Even if Congress manages to pass a payroll tax deal, the long-term unemployed in some of the states hardest hit by the recession will see their federal benefits cut back in the first two months of 2012. Thirty-five states with high unemployment qualify for the federal Extended Benefits program, which lifts the maximum length of unemployment insurance from 79 to to 99 weeks. Under the Senate bill, two states will fall out of the program by the end of February, cutting off benefits for about 32,000 Americans who are the longest of the long-term unemployed.


( BLOOMBERG)
The Senate bill technically maintains the status quo for unemployment insurance. But because of the way that states qualify for Extended Benefits, states will start being pushed out of the program in January, as Arthur Delaney first reported.

As it stands, states can receive these extra federal funds according to a complex formula that examines how quickly unemployment has risen over the past three years. While the unemployment rate has remained high, it hasn’t risen sharply in recent months as it had earlier in the recession. As a result, by simply continuing the three-year “lookback” for Extended Benefits into 2012, the Senate bill will begin dropping states from the program. So states that had a sharp rise in unemployment in, say, 2007, but have been stagnant since, could see their benefits cut.

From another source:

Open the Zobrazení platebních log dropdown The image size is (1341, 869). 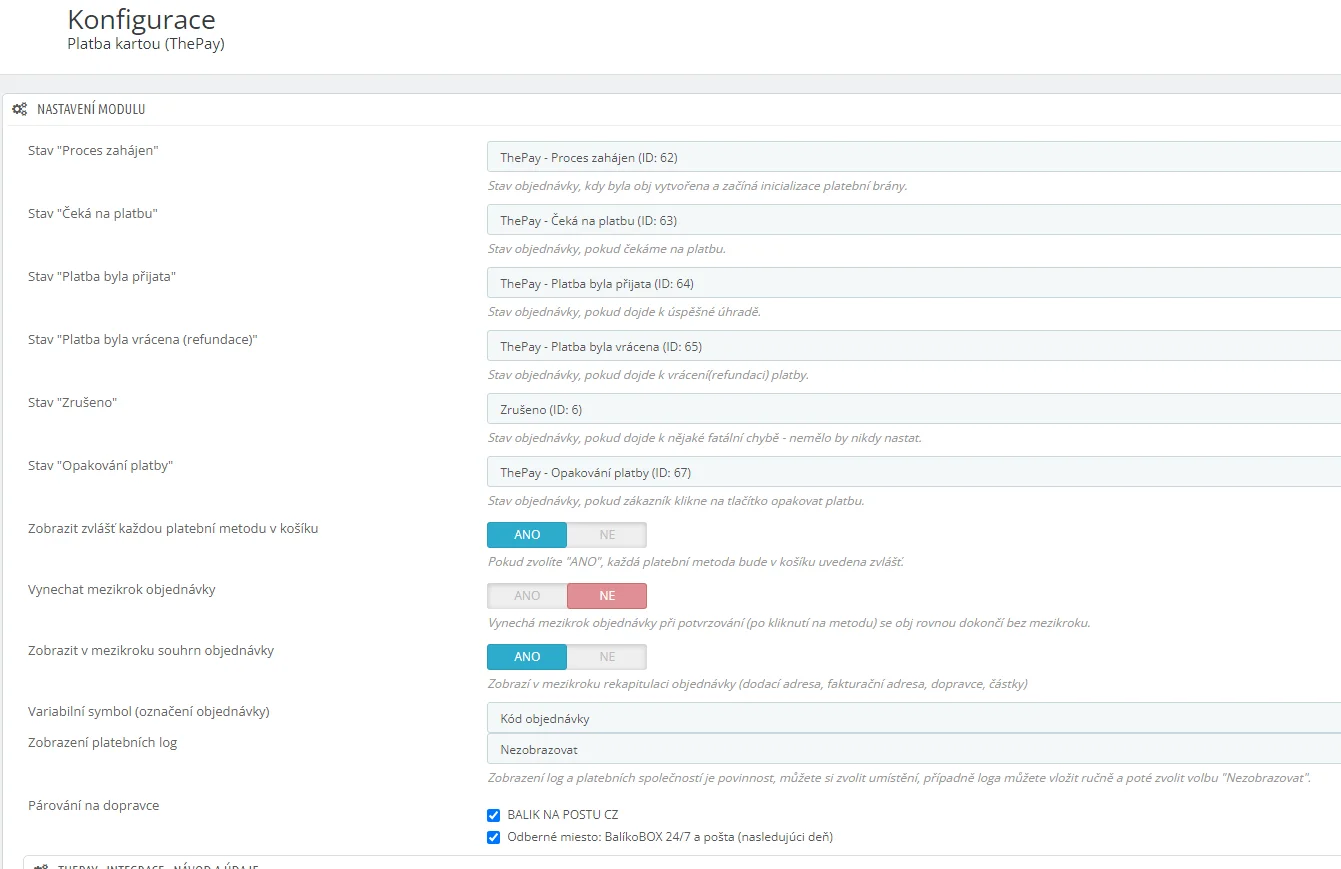point(912,749)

The first two states to be cut off are Michigan and Minnesota. About 5,600 unemployed workers in Minnesota and 26,300 unemployed workers in Michigan will lose up to 20 weeks of additional benefits by mid-February under the Senate bill, the Democratic staff of the House Ways and Means Committee tells me. “They’re the longest of the long-term unemployed in some of the hardest-hit states,” says Judy Conti, federal advocacy coordinator for the National Employment Law Project. As such, Democrats had originally wanted a longer, four-year “lookback” for Extended Benefits that would let more states stay in the program in 2012, but they ultimately dropped the demand during the negotiations with Senate Republicans, Delaney explains.

Keeping more states in the program wouldn’t cost that much more money, relatively speaking. More than 500,000 unemployed Americans currently receive Extended Benefits nationwide, but changing the “lookback” from three to four years in 2012 would add about $1 billion to the $44 billion unemployment insurance program overall. (Keeping Michigan and Minnesota in the program would be a fraction of that cost.) That proposal, however, was rejected by Republicans, who are concerned that the long-term unemployed were relying on the government for too long. And Democrats say they gave up the demand to let more states keep 99 weeks of benefits to strike a deal with the Senate GOP.